**EXERCISE BRIEF**
Of the entries below, restate word for word only the section that runs from the line with "envelope email icon" to the line with "Image resolution: width=575", counting both ends.

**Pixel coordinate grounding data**
=== Section Start ===
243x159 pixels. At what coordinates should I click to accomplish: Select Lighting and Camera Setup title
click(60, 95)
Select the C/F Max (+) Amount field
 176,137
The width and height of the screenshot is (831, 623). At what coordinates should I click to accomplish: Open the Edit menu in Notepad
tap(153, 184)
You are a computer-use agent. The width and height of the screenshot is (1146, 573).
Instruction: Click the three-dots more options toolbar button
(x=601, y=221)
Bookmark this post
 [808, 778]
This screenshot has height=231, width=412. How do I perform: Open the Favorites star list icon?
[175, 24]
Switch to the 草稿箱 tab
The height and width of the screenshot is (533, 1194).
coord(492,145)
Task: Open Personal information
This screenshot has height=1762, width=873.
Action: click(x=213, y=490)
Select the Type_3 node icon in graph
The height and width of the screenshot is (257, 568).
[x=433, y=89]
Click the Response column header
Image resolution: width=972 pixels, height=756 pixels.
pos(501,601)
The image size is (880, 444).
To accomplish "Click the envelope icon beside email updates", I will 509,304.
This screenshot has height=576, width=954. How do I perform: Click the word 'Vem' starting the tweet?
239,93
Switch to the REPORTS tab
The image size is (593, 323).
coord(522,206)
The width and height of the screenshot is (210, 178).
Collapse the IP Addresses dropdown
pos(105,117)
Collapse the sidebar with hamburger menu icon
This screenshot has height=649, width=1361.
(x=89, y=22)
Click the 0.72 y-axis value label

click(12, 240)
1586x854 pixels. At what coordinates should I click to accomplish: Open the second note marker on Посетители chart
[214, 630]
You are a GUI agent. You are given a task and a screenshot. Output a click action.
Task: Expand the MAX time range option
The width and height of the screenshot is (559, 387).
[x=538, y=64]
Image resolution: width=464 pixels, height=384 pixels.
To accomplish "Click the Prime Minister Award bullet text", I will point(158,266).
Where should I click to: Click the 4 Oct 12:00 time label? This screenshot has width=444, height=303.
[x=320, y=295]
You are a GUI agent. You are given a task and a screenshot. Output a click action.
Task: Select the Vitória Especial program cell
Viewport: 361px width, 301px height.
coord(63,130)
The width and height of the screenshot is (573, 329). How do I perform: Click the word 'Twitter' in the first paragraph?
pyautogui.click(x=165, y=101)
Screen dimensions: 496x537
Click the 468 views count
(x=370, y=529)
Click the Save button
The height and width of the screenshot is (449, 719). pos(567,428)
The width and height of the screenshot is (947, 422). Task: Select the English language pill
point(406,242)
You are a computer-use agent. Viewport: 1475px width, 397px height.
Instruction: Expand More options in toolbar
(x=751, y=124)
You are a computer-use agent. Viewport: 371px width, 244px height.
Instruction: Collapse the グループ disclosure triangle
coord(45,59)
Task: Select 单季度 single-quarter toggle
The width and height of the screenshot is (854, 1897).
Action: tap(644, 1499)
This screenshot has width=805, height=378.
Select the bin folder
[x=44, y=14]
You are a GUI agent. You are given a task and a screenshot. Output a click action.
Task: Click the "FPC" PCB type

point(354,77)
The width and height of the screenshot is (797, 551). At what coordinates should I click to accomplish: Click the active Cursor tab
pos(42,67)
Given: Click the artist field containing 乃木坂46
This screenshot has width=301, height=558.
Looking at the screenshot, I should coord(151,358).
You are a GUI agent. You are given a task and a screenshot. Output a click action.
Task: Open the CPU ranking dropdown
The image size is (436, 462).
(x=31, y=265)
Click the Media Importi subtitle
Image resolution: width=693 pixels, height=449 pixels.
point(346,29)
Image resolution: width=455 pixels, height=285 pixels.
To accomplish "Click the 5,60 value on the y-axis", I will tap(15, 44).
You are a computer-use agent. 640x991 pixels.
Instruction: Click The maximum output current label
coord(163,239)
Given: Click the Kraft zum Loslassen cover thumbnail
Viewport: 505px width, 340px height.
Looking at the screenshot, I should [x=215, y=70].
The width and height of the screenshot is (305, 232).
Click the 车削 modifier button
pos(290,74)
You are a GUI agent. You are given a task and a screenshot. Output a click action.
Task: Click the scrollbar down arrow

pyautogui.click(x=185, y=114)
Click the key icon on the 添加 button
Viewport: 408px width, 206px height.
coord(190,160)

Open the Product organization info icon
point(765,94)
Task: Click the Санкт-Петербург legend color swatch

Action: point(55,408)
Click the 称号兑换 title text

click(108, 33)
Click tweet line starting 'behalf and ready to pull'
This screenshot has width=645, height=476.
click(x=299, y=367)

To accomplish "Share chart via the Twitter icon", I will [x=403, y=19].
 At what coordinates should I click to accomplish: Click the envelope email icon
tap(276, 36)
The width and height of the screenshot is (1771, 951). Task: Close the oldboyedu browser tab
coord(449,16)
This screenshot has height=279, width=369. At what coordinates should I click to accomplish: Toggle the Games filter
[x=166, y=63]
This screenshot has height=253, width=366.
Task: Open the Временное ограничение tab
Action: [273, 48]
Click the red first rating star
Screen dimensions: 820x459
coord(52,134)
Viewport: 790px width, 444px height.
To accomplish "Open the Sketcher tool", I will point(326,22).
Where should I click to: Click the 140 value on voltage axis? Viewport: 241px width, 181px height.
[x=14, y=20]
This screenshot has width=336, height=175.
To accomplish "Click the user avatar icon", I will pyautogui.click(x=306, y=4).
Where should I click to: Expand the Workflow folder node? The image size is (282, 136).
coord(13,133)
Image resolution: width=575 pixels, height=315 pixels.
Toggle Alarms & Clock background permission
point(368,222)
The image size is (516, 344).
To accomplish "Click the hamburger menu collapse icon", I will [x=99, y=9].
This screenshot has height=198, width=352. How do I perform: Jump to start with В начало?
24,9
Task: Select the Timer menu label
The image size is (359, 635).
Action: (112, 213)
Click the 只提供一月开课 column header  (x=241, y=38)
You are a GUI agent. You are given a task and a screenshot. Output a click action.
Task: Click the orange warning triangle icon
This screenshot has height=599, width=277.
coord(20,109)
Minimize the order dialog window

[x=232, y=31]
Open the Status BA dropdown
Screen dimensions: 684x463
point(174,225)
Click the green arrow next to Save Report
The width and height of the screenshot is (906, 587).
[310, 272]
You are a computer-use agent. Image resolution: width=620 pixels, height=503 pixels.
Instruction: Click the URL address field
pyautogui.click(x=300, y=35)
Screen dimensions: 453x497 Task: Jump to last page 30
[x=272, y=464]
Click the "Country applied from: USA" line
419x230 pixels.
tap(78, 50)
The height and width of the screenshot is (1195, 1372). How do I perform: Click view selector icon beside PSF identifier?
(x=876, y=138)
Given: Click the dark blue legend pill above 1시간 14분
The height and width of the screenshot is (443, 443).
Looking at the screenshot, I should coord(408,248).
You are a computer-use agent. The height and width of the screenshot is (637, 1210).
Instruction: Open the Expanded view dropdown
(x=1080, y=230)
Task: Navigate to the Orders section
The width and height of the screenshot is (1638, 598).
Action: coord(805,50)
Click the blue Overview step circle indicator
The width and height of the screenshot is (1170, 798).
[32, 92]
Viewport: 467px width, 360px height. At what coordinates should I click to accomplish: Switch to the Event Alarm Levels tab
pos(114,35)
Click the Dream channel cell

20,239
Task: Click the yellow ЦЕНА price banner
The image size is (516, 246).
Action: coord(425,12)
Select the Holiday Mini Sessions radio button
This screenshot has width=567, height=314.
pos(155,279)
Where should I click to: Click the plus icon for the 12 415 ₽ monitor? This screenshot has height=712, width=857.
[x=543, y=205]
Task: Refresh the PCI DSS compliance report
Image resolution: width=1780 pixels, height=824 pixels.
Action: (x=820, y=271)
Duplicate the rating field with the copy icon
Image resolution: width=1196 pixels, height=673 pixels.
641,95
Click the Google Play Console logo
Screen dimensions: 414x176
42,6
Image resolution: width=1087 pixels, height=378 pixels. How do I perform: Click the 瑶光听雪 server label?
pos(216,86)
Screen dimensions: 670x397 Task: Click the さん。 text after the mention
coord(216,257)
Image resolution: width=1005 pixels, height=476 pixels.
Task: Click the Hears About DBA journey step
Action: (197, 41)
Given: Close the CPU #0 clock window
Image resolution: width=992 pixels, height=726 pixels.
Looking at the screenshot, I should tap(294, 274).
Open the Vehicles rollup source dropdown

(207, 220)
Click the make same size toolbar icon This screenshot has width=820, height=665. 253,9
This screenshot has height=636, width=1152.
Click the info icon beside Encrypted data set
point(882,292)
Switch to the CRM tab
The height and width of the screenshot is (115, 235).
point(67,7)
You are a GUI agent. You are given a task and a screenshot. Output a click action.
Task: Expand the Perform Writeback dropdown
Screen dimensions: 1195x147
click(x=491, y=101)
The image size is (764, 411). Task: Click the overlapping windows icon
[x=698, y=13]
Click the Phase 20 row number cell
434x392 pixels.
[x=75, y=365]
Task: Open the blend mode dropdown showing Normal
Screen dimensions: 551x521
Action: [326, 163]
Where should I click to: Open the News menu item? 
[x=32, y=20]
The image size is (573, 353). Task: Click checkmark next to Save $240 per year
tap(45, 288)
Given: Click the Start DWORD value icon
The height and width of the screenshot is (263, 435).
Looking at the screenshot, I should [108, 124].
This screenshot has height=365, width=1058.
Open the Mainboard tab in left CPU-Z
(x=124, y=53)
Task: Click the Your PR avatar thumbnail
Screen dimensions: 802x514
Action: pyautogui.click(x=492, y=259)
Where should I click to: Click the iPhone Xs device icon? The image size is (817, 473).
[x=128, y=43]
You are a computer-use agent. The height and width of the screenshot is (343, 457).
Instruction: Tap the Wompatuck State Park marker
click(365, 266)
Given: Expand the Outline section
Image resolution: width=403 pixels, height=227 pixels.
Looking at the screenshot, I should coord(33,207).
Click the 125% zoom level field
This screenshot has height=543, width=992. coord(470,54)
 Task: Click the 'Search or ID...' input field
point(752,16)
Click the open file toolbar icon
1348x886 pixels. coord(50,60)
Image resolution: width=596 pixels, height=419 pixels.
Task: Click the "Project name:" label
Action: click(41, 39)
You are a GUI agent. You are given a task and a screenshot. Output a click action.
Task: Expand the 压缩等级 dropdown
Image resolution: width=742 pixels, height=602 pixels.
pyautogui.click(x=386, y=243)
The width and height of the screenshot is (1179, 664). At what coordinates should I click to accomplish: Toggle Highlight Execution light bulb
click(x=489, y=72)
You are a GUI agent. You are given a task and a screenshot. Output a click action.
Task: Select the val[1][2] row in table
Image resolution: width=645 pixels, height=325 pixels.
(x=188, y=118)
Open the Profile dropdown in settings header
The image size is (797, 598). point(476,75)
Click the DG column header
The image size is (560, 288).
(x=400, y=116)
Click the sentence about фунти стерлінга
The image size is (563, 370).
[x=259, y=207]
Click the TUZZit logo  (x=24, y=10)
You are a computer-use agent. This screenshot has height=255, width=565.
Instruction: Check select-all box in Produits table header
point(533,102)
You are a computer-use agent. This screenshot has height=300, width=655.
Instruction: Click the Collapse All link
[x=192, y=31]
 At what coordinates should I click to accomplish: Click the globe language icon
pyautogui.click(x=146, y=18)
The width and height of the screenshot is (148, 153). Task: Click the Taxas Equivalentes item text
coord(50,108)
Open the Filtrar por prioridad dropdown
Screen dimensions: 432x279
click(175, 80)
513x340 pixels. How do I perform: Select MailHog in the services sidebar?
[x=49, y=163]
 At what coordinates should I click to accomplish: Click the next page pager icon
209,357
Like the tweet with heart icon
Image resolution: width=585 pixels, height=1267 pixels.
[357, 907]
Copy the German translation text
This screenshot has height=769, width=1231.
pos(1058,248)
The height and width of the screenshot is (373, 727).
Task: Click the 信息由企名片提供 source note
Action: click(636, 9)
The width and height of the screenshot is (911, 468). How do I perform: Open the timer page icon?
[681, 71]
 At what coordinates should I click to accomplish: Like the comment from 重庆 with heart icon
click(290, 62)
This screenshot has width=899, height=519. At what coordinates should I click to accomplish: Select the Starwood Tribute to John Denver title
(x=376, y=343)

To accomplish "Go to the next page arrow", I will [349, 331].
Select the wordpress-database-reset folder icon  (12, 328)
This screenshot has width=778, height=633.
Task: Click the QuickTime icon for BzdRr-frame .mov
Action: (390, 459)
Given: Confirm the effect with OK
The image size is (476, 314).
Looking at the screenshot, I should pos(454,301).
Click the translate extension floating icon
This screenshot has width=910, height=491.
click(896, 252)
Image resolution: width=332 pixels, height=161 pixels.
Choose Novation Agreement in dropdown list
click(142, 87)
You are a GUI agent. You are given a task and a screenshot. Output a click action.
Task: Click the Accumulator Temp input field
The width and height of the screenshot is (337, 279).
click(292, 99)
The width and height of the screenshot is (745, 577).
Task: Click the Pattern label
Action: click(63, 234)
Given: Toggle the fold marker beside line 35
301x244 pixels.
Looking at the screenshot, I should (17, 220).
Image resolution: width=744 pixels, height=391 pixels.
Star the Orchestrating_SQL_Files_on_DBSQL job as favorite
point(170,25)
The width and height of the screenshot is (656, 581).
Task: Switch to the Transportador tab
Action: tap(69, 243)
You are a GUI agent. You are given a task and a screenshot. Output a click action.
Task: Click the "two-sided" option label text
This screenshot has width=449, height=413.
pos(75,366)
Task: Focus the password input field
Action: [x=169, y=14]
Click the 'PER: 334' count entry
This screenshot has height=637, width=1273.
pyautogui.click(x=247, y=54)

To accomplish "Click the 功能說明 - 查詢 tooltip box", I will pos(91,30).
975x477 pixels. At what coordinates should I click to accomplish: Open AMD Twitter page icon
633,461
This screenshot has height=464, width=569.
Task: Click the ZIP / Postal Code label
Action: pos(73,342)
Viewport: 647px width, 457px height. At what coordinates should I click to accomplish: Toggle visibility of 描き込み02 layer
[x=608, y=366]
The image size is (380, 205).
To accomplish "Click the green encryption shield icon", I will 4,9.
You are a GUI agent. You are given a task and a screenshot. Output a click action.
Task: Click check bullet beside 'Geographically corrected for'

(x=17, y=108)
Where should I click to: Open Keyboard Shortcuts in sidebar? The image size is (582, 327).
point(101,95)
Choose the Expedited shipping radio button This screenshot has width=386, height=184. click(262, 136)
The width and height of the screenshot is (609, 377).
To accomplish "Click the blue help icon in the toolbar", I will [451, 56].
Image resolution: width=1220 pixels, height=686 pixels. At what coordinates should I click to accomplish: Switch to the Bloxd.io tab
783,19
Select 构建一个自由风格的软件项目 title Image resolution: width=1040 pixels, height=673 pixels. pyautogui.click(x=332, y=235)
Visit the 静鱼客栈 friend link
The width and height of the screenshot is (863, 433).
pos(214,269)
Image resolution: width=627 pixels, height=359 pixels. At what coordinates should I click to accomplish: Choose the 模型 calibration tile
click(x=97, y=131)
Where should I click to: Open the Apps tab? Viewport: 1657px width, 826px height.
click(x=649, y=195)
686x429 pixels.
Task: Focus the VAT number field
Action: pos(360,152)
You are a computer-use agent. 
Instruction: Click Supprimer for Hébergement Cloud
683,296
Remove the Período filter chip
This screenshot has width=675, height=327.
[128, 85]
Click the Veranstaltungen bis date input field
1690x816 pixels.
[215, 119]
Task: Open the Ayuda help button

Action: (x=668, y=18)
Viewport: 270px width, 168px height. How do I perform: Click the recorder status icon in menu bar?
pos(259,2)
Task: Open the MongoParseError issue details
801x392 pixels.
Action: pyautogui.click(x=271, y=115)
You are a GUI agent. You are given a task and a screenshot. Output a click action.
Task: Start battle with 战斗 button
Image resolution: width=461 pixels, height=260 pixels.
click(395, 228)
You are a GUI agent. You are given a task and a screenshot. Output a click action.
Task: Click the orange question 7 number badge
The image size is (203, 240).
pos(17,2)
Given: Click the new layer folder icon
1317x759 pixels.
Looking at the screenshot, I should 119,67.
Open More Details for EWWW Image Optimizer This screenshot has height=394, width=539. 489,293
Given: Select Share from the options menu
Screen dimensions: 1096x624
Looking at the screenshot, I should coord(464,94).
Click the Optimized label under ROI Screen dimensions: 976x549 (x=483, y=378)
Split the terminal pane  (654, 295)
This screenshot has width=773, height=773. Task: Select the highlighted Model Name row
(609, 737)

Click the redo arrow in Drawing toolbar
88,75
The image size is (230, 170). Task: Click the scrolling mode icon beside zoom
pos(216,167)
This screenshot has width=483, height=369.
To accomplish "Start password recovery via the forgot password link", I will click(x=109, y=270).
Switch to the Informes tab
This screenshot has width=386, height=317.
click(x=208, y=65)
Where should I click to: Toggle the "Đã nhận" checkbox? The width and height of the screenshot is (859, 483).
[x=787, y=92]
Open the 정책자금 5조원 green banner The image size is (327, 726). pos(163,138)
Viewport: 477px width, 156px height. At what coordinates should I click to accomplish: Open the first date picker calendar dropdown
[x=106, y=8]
=== Section End ===
**SOLUTION FOR THIS PROBLEM**
 At what coordinates should I click to accomplish: Click the envelope email icon
tap(276, 36)
The width and height of the screenshot is (1771, 951). Task: Close the oldboyedu browser tab
coord(449,16)
This screenshot has height=279, width=369. At what coordinates should I click to accomplish: Toggle the Games filter
[x=166, y=63]
This screenshot has height=253, width=366.
Task: Open the Временное ограничение tab
Action: [273, 48]
Click the red first rating star
Screen dimensions: 820x459
coord(52,134)
Viewport: 790px width, 444px height.
To accomplish "Open the Sketcher tool", I will point(326,22).
Where should I click to: Click the 140 value on voltage axis? Viewport: 241px width, 181px height.
[x=14, y=20]
This screenshot has width=336, height=175.
To accomplish "Click the user avatar icon", I will pyautogui.click(x=306, y=4).
Where should I click to: Expand the Workflow folder node? The image size is (282, 136).
coord(13,133)
Image resolution: width=575 pixels, height=315 pixels.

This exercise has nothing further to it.